- Task
Render the lines of the listing from the one containing "[menuitem] (194, 26)" through the one containing "Media Centre", inclusive, as a Markdown table with the columns No. and Entry. Number each row in No., put the line itself in Entry, and omit any blank lines.

######

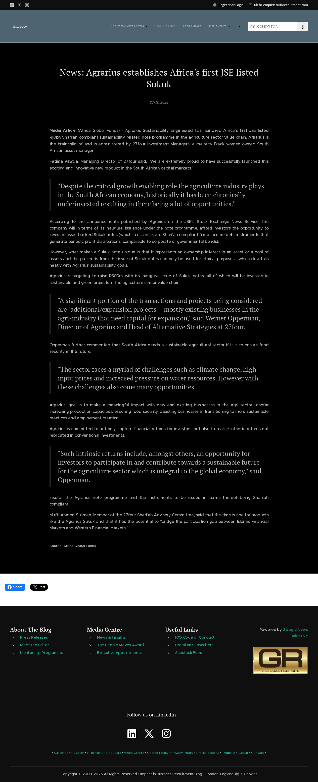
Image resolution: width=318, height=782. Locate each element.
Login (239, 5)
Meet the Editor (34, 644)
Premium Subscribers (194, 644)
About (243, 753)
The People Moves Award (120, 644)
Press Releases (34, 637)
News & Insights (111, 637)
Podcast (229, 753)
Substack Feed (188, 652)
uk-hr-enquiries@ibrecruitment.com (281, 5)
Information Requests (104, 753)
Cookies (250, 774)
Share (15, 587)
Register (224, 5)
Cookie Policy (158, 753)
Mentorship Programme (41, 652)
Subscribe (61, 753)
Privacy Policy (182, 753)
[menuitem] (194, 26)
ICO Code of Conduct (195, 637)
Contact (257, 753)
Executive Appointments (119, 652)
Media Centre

######

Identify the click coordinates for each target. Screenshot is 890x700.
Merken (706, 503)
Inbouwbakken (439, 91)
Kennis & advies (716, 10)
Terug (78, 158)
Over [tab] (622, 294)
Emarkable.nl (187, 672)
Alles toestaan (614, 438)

######

- Reply
| No. | Entry |
|---|---|
| 1 | [menuitem] (194, 26) |
| 2 | ICO Code of Conduct (195, 637) |
| 3 | Contact (257, 753) |
| 4 | Executive Appointments (119, 652) |
| 5 | Media Centre |